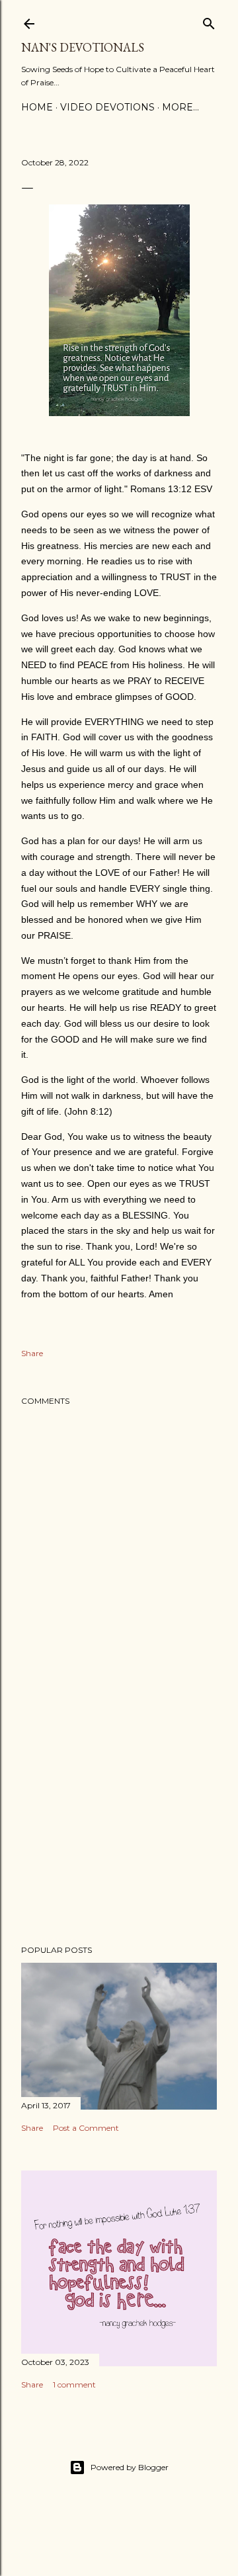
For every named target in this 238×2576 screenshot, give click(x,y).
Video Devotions (107, 107)
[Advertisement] (119, 1829)
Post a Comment (86, 2128)
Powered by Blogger (130, 2467)
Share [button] (32, 1353)
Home (37, 107)
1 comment (74, 2384)
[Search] (209, 21)
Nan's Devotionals (82, 47)
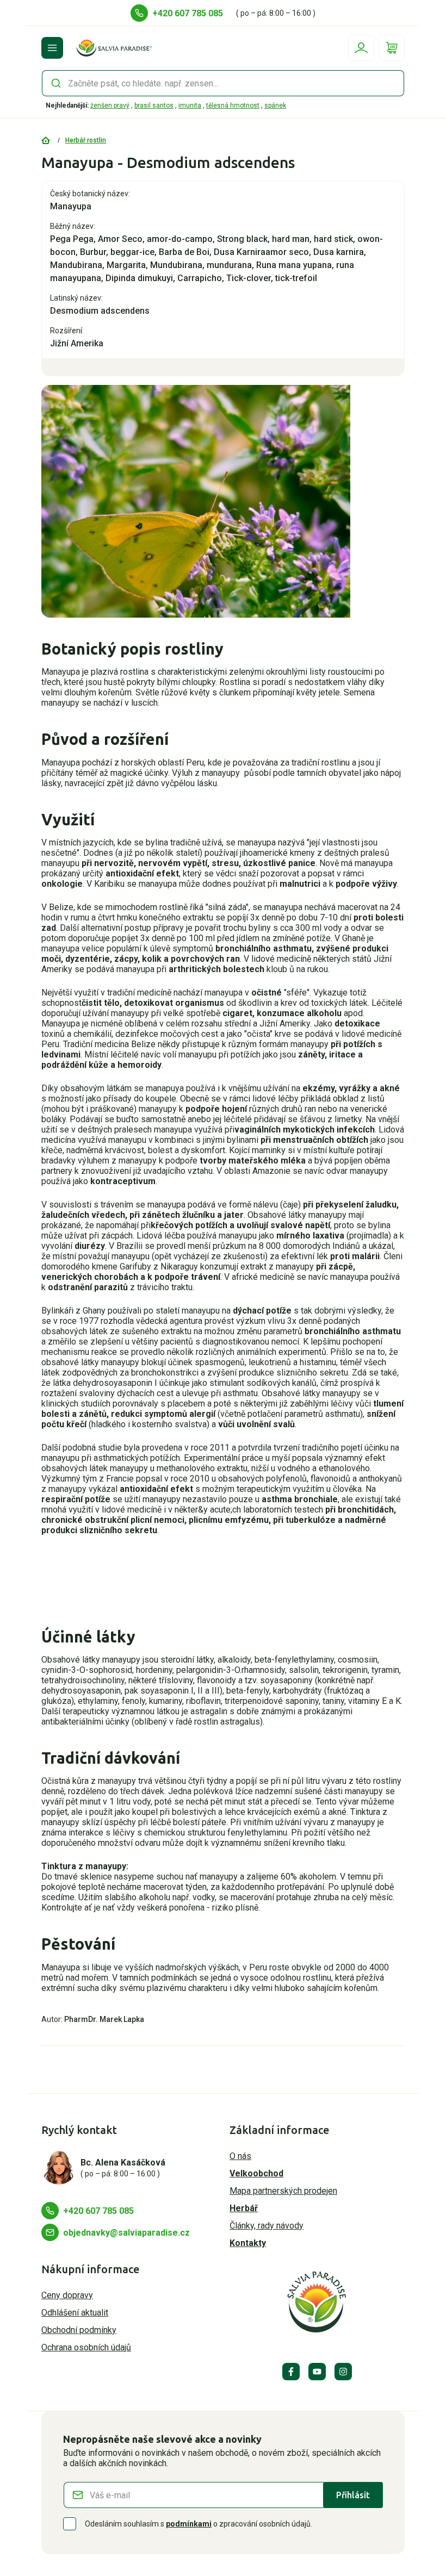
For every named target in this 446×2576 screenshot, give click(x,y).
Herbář (244, 2208)
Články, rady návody (266, 2225)
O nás (240, 2156)
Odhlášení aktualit (74, 2312)
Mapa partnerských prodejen (283, 2191)
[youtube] (317, 2371)
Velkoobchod (256, 2173)
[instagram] (343, 2371)
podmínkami (189, 2523)
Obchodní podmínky (78, 2330)
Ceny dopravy (67, 2295)
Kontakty (248, 2243)
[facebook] (291, 2371)
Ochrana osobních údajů (86, 2347)
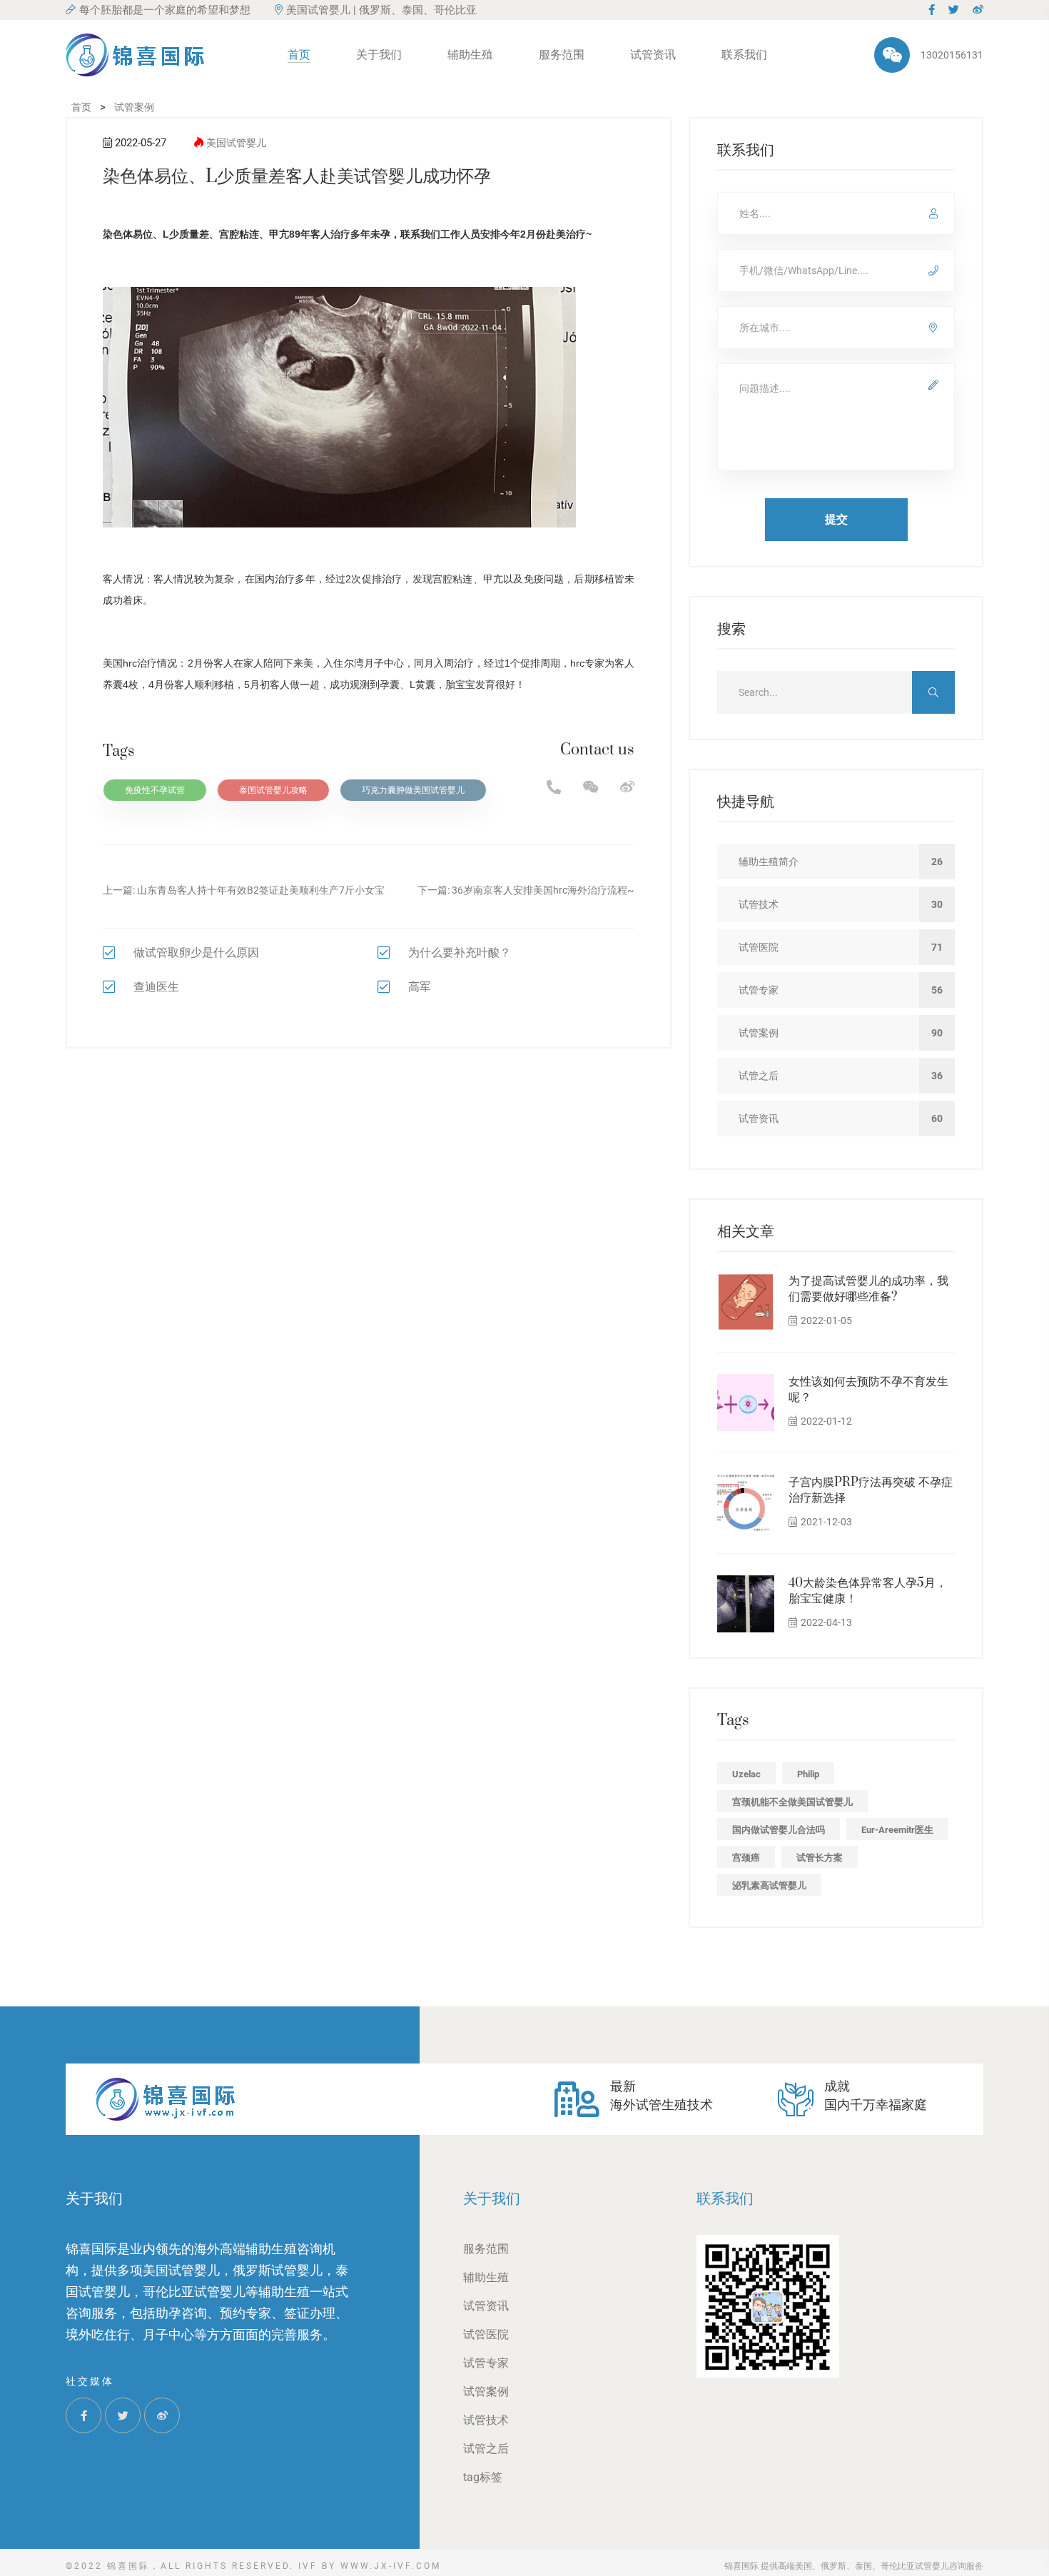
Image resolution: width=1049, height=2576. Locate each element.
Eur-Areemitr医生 (897, 1829)
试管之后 (486, 2448)
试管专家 (486, 2363)
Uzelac (746, 1774)
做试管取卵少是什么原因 (196, 952)
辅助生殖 (470, 54)
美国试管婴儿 (236, 142)
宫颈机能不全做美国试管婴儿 (792, 1802)
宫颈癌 (746, 1857)
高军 (419, 987)
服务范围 (561, 54)
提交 (836, 519)
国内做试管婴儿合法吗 (778, 1829)
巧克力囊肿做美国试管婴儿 (413, 790)
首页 (299, 54)
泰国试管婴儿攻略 (273, 790)
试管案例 (486, 2391)
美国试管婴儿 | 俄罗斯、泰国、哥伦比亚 (381, 10)
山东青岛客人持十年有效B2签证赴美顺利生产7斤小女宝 (261, 890)
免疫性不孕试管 (155, 790)
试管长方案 (819, 1857)
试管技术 (486, 2420)
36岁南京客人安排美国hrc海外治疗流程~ (543, 890)
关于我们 (379, 54)
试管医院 (486, 2334)
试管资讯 (653, 54)
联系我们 (744, 54)
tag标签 (482, 2477)
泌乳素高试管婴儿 (769, 1885)
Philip (808, 1774)
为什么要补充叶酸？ (459, 952)
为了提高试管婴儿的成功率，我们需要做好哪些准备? (868, 1289)
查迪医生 (156, 987)
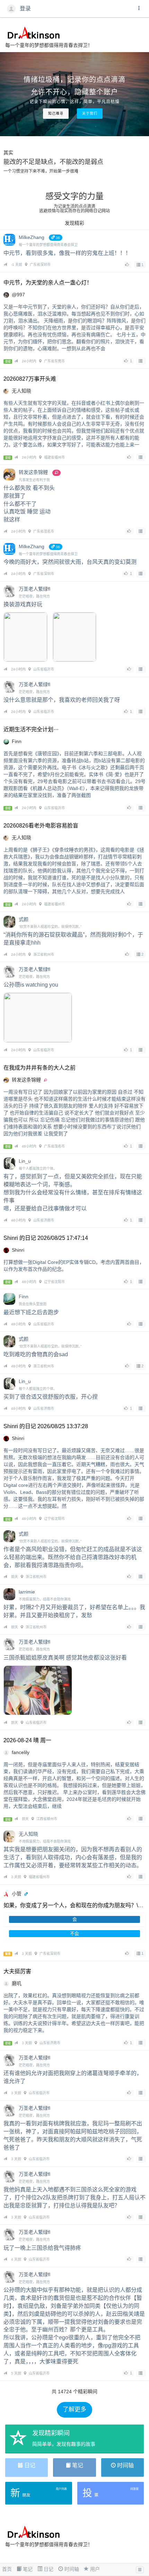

Exercise:
Copy exactly the lines that begin at the one containing "Ochrana osobních údajů (86, 2347)" and end at the last line of the records, both included, omitting the pictures.

Your response:
Ochrana osobních údajů (86, 2347)
Image resolution: width=1049, height=2576. Locate each element.
Eur-Areemitr医生 (897, 1829)
试管之后 (486, 2448)
试管专家 (486, 2363)
Uzelac (746, 1774)
做试管取卵少是什么原因 (196, 952)
辅助生殖 (470, 54)
美国试管婴儿 (236, 142)
宫颈机能不全做美国试管婴儿 (792, 1802)
宫颈癌 (746, 1857)
高军 (419, 987)
服务范围 (561, 54)
提交 (836, 519)
国内做试管婴儿合法吗 (778, 1829)
巧克力囊肿做美国试管婴儿 (413, 790)
首页 (299, 54)
泰国试管婴儿攻略 (273, 790)
试管案例 (486, 2391)
美国试管婴儿 | 俄罗斯、泰国、哥伦比亚 (381, 10)
山东青岛客人持十年有效B2签证赴美顺利生产7斤小女宝 (261, 890)
免疫性不孕试管 (155, 790)
试管长方案 (819, 1857)
试管技术 (486, 2420)
36岁南京客人安排美国hrc海外治疗流程~ (543, 890)
关于我们 (379, 54)
试管医院 (486, 2334)
试管资讯 (653, 54)
联系我们 (744, 54)
tag标签 (482, 2477)
泌乳素高试管婴儿 (769, 1885)
Philip (808, 1774)
为什么要补充叶酸？ (459, 952)
为了提高试管婴儿的成功率，我们需要做好哪些准备? (868, 1289)
查迪医生 (156, 987)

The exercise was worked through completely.